This use of Node causes some run-time overhead, which we eliminate by asking Rocq to unfold the definition of Node in rem', then simplify the definition. This is a form of partial evaluation.

   Definition remove' := Eval cbv [rem' Node] in @rem'.

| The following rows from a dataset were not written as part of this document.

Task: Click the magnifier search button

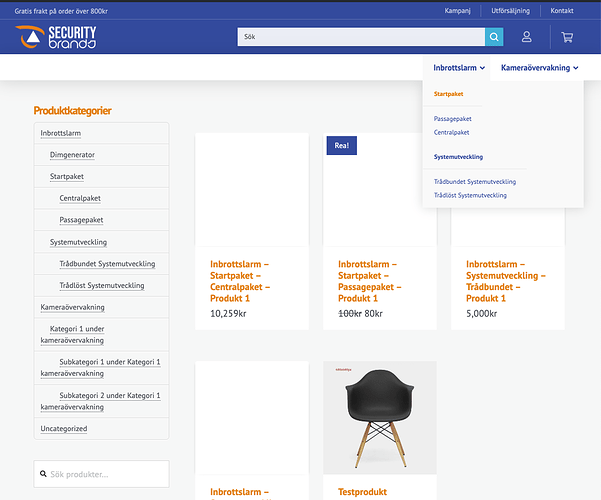Action: coord(494,37)
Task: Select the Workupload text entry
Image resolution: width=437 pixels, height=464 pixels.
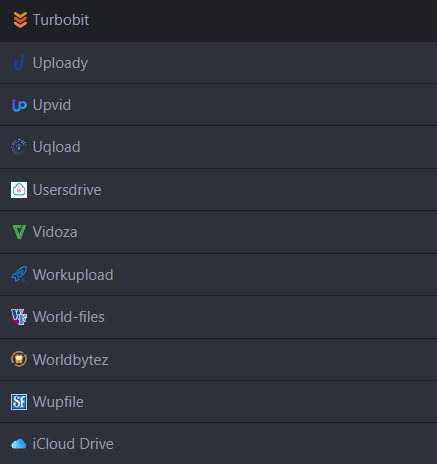Action: coord(73,275)
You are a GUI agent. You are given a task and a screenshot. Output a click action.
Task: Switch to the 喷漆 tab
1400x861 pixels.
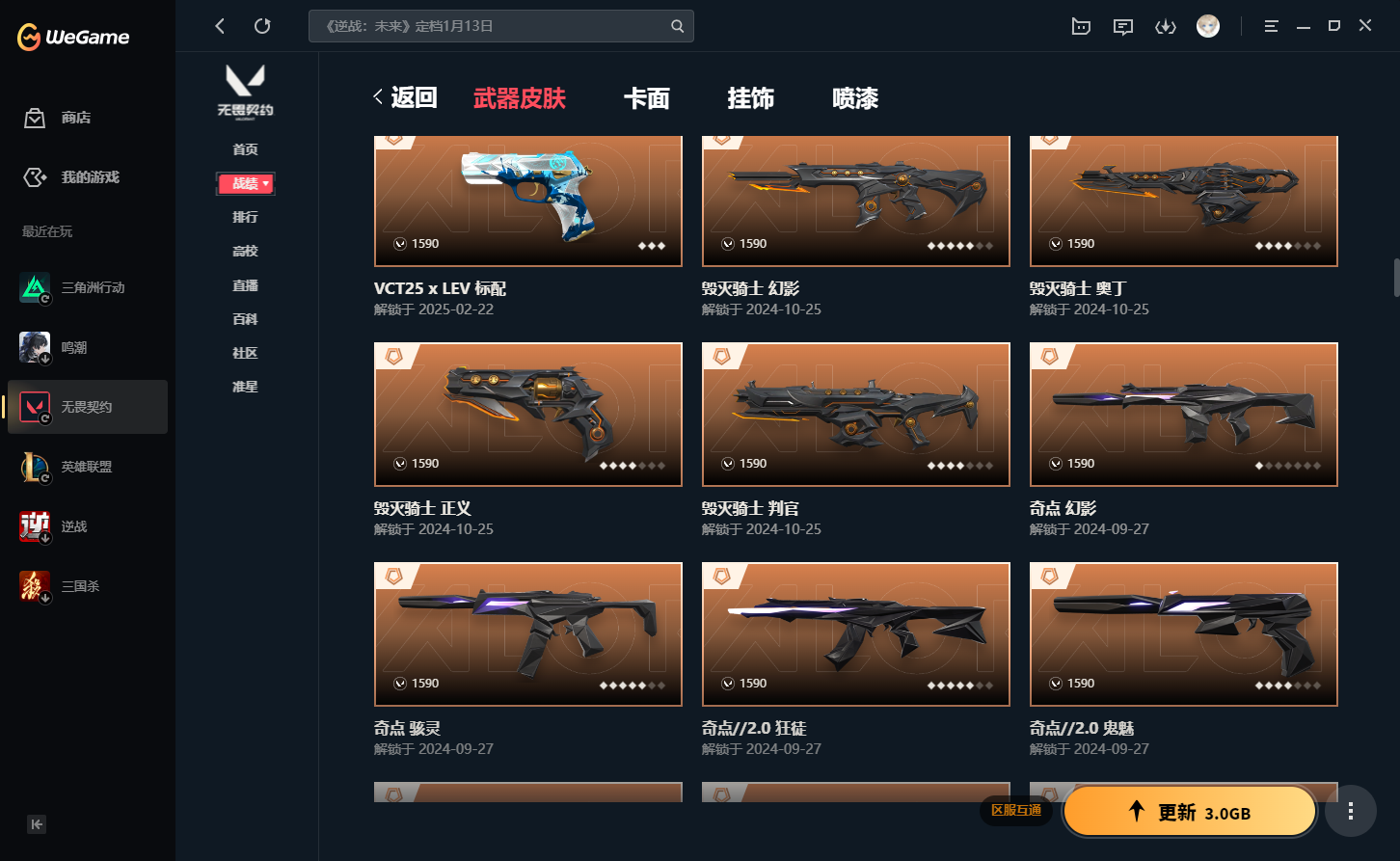[x=855, y=98]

   Definition remove {A} (p: positive) (m: tree A) : tree A :=
   match m with
   | Empty ⇒ Empty
   | Nodes m' ⇒ remove' p m'
   end.

Good variable properties for the basic operations

   Theorem gempty:
     ∀ (A: Type) (i: positive), get i (empty A) = None.
   Proof. reflexivity. Qed.

   Lemma gss0: ∀ {A} p (x: A), get' p (set0 p x) = Some x.
   Proof. induction p; simpl; auto. Qed.

   Lemma gso0: ∀ {A} p q (x: A), p ≠q → get' p (set0 q x) = None.
   Proof.
    induction p; destruct q; simpl; intros; auto; try apply IHp; congruence.
   Qed.

   Theorem gss:
     ∀ (A: Type) (i: positive) (x: A) (m: tree A), get i (set i x m) = Some x.
   Proof.
    intros. destruct m as [|m]; simpl.
    - apply gss0.
    - revert m; induction i; destruct m; simpl; intros; auto using gss0.
   Qed.

   Theorem gso:
     ∀ (A: Type) (i j: positive) (x: A) (m: tree A),
     i ≠ j → get i (set j x m) = get i m.
   Proof.
    intros. destruct m as [|m]; simpl.
    - apply gso0; auto.
    - revert m j H; induction i; destruct j,m; simpl; intros; auto;
      solve [apply IHi; congruence | apply gso0; congruence | congruence].
   Qed.

   Lemma gNode:
     ∀ {A} (i: positive) (l: tree A) (x: option A) (r: tree A),
     get i (Node l x r) = match i with xH ⇒ x | xO j ⇒ get j l | xI j ⇒ get j r end.
   Proof.
     intros. destruct l, x, r; simpl; auto; destruct i; auto.
   Qed.

   Theorem grs:
     ∀ (A: Type) (i: positive) (m: tree A), get i (remove i m) = None.
   Proof.
     Local Opaque Node.
     destruct m as [ |m]; simpl. auto.
     change (remove' i m) with (rem' i m).
     revert m. induction i; destruct m; simpl; auto; rewrite gNode; auto.
   Qed.

   Theorem gro:
     ∀ (A: Type) (i j: positive) (m: tree A),
     i ≠ j → get i (remove j m) = get i m.
   Proof.
     Local Opaque Node.
     destruct m as [ |m]; simpl. auto.
     change (remove' j m) with (rem' j m).
     revert j m. induction i; destruct j, m; simpl; intros; auto;
     solve [ congruence
           | rewrite gNode; auto; apply IHi; congruence ].
   Qed.

The map_filter collective operation over tries

   Section MAP_FILTER.

   Variables A B: Type.

   Definition option_map (f: A → option B) (o: option A): option B :=
     match o with None ⇒ None | Some a ⇒ f a end.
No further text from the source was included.